$100m guarantee: UK Supreme Court grants NNPC reprieve
The Supreme Court of the United Kingdom, in a unanimous judgment, has granted a reprieve to the Nigerian National Petroleum Corporation over a $100m bank guarantee in a case involving the corporation and a service company, IPCO (Nigeria) Limited.
The reprieve, according to a statement by the corporation on Tuesday, was the latest in the protracted dispute arising from the contract between the NNPC and IPCO for the construction of the Bonny Export Terminal project in Port Harcourt, Rivers State.
IPCO had referred its claims to arbitration in Nigeria and obtained an arbitral award of $154m in 2004, with annual interest running at 14 per cent, leaving the NNPC with no option than to challenge the award at the Federal High Court in Lagos.

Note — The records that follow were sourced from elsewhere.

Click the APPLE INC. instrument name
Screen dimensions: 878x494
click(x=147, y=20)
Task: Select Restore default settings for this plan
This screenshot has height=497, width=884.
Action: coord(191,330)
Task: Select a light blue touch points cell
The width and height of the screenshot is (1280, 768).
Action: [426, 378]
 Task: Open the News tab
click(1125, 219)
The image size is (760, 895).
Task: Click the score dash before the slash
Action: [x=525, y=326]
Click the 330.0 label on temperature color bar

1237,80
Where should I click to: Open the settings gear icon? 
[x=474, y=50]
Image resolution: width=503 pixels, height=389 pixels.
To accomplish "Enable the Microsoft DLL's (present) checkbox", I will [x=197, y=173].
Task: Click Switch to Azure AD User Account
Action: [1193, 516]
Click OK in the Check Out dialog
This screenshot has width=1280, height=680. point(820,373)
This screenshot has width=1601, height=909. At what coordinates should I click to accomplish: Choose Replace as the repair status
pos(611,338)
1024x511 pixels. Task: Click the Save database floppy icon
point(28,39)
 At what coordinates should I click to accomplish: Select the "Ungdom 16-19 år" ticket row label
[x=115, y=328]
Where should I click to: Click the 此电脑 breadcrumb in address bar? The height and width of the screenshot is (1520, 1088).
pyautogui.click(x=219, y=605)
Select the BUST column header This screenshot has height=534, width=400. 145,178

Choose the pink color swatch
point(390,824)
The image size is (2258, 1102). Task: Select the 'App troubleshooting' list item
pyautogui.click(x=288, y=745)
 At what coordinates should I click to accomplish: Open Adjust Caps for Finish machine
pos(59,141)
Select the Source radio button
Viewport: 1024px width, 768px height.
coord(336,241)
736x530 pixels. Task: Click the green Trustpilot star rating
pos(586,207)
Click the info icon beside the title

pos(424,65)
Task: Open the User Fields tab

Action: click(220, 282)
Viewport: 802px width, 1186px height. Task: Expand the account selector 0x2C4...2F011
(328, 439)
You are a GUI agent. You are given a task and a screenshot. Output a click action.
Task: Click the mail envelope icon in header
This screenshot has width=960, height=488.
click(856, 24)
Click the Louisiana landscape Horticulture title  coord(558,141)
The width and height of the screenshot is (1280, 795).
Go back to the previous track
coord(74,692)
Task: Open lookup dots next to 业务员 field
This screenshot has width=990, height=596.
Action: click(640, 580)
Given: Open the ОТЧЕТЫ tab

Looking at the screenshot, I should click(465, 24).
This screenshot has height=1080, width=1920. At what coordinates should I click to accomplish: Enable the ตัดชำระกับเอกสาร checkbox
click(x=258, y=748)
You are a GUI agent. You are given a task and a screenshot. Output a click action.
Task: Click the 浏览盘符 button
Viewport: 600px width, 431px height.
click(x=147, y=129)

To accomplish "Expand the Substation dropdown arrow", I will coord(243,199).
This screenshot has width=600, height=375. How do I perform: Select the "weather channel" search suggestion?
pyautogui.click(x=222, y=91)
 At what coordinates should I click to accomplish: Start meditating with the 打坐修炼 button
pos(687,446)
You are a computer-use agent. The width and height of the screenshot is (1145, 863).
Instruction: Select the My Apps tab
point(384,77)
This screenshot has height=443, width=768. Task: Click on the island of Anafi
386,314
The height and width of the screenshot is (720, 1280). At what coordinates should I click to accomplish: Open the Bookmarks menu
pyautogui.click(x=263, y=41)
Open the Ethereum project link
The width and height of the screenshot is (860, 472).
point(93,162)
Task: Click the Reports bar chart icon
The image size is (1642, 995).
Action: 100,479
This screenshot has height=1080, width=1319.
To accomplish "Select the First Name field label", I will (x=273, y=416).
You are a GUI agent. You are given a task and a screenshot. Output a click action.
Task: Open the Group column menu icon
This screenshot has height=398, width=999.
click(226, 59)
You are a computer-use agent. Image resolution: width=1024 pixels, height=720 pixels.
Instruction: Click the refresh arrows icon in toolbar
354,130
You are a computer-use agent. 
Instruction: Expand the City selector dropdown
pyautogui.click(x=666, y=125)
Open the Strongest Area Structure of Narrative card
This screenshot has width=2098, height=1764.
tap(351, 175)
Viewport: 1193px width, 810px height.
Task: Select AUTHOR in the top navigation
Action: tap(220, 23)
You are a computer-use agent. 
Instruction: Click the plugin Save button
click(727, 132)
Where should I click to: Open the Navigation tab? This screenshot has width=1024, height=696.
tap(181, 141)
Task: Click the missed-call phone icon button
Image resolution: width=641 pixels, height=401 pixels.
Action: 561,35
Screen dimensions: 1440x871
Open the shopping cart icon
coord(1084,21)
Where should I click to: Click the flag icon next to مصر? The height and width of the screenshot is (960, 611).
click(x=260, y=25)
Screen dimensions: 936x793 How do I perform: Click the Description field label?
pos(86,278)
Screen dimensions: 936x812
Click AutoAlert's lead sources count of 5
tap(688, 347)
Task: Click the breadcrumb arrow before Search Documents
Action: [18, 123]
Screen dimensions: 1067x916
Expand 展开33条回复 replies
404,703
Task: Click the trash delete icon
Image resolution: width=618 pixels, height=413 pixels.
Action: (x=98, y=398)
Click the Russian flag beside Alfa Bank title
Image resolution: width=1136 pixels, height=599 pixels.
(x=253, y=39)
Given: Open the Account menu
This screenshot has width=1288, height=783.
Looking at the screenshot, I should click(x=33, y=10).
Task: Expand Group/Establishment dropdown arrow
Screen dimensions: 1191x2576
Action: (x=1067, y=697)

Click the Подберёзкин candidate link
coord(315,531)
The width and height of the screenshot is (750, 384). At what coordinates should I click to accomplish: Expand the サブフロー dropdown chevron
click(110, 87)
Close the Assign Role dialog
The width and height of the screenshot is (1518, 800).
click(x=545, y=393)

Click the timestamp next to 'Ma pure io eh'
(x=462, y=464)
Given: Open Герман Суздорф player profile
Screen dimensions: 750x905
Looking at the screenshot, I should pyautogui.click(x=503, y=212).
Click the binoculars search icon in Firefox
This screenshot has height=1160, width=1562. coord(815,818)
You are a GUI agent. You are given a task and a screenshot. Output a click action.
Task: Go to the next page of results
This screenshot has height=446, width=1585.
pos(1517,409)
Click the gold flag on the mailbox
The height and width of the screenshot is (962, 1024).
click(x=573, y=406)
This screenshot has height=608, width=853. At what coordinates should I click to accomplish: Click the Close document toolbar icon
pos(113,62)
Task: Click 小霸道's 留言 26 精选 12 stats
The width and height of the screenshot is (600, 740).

The Group Managing Director, NNPC, Dr. Maikanti Baru, said he was delighted about the new development, commending the efforts of the legal team that secured judgment in favour of the corporation.
Baru said no stone would be left unturned to extricate the NNPC from encumbrances that might impede the corporation’s access to hard earned funds needed to execute developmental projects by the various tiers of government in the country.
The statement read in part, “The development is a significant decision in the history of the case as the English Supreme Court has not only discharged NNPC from the responsibility to sustain the additional security of $100m in favour of IPCO, but it also further reiterated the finding of the English Commercial Court and the Court of Appeal that the NNPC has a good prima facie case that IPCO procured the arbitral award by fraud.
“Additionally, the decision of the Supreme Court has clarified conclusively the limits of an enforcing court’s power to order security as a condition on the right to have a decision of a properly arguable challenge under the New York Convention, 1958 and the English Arbitration Act, 1996.
“Since 2004, IPCO has repeatedly sought to enforce the award in England prior to the conclusion of the NNPC’s challenge of the arbitral award in Nigeria.”